Zimbabwe’s deepening economic crisis is severely affecting the government’s ability to fund public health delivery and restricting poor people’s access to health care, economists, government officials and health experts agree.
The economy had shown signs of modest improvement under the government of national unity (GNU) between 2009 and 2013, when President Robert Mugabe and his long-ruling ZANU-PF party shared power with the opposition Movement for Democratic Change (MDC). But industry has been performing poorly and company closures have picked up since ZANU-PF won general elections in July 2013.
“It is not surprising that people’s right to health has been compromised by the state of the economy,” John Robertson, an independent economist based in Harare, told IRIN. “Health services are suffering a funding deficit because of the current economic crisis, which has worsened in the post-GNU period.”
As more people have been pushed into joblessness or working in the informal economy, the country’s tax base has dwindled and government is struggling to collect sufficient revenue to pay for public programmes and civil servants’ salaries, said Robertson.

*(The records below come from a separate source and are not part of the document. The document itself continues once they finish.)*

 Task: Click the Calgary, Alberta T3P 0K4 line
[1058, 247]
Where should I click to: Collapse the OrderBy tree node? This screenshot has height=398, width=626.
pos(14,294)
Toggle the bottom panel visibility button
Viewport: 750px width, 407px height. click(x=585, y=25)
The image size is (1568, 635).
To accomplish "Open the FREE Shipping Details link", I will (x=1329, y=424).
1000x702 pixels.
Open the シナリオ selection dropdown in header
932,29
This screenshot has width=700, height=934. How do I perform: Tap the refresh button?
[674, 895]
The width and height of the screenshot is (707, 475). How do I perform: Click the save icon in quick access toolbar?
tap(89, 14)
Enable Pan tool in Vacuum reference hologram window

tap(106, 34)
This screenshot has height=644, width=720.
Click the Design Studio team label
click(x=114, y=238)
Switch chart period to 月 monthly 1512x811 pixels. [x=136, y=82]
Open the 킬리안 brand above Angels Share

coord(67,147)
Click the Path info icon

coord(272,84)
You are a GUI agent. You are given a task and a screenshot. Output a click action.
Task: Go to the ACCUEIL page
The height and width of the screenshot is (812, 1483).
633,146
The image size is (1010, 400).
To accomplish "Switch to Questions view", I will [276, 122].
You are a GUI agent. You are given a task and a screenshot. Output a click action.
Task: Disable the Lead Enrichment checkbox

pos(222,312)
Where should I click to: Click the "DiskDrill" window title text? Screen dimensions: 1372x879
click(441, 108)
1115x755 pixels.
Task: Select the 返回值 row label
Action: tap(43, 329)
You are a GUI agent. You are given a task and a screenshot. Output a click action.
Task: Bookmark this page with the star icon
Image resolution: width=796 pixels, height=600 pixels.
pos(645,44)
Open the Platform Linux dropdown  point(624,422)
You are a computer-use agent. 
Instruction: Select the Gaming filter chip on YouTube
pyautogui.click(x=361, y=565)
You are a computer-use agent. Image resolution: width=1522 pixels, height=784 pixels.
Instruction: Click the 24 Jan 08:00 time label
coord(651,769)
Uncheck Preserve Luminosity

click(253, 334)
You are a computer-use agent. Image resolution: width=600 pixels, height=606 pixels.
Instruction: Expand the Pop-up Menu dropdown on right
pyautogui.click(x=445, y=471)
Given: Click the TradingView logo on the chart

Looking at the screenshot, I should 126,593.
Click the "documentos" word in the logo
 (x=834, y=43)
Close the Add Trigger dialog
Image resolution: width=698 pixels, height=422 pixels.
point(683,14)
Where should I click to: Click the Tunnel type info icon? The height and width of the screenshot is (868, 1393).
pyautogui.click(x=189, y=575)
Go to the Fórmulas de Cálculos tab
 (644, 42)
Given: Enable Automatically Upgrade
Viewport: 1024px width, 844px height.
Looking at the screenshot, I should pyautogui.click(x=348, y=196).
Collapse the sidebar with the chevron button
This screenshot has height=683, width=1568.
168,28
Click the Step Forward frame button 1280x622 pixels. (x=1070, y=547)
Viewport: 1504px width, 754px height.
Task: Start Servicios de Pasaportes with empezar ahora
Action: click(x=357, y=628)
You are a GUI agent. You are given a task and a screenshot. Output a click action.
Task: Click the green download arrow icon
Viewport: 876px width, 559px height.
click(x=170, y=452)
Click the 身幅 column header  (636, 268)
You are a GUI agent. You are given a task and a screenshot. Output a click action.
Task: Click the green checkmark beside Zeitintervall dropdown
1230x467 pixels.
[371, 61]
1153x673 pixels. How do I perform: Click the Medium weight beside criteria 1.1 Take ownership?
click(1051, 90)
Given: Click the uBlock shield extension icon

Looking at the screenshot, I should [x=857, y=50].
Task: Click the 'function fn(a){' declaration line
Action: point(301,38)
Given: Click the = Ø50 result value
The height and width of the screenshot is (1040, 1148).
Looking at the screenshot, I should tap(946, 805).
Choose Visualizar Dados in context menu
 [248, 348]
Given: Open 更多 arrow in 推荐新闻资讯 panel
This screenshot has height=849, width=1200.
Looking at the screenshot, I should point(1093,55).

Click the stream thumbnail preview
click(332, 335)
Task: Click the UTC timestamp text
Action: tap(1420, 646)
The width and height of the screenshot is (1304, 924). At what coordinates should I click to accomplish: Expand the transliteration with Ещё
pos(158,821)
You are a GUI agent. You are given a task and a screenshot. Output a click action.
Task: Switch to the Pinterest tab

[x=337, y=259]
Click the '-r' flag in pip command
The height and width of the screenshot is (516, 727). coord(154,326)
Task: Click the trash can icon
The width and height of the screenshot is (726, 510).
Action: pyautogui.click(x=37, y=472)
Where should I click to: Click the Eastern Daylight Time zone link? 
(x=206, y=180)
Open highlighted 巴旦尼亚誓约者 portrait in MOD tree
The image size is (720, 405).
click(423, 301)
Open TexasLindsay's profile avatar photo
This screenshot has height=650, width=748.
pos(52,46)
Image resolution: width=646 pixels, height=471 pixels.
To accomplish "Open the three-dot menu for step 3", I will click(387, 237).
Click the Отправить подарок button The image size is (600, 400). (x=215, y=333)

Ruth Labode, a medical doctor who heads the parliamentary committee on health and is a member of parliament for the MDC, said that not only had government allocated too little to health in its 2014 national budget, but it was failing to fund that budget.
Cabinet allocated the health sector US$330 million (down from $407 in 2013), which amounted to 8 percent of the 2014 budget, while public hospitals were given $25 million for operations even though, by January of this year, they owed various suppliers $33 million.
Heavy dependence on donor funding
Labode told IRIN that by the end of July the government had disbursed less than 20 percent of the budget money allocated to public health. She explained that the public health sector was receiving most of its funding from the donor community under the Health Transition Fund (HTF), a $435 million multi-donor pooled fund established in 2011 and set to expire in 2015.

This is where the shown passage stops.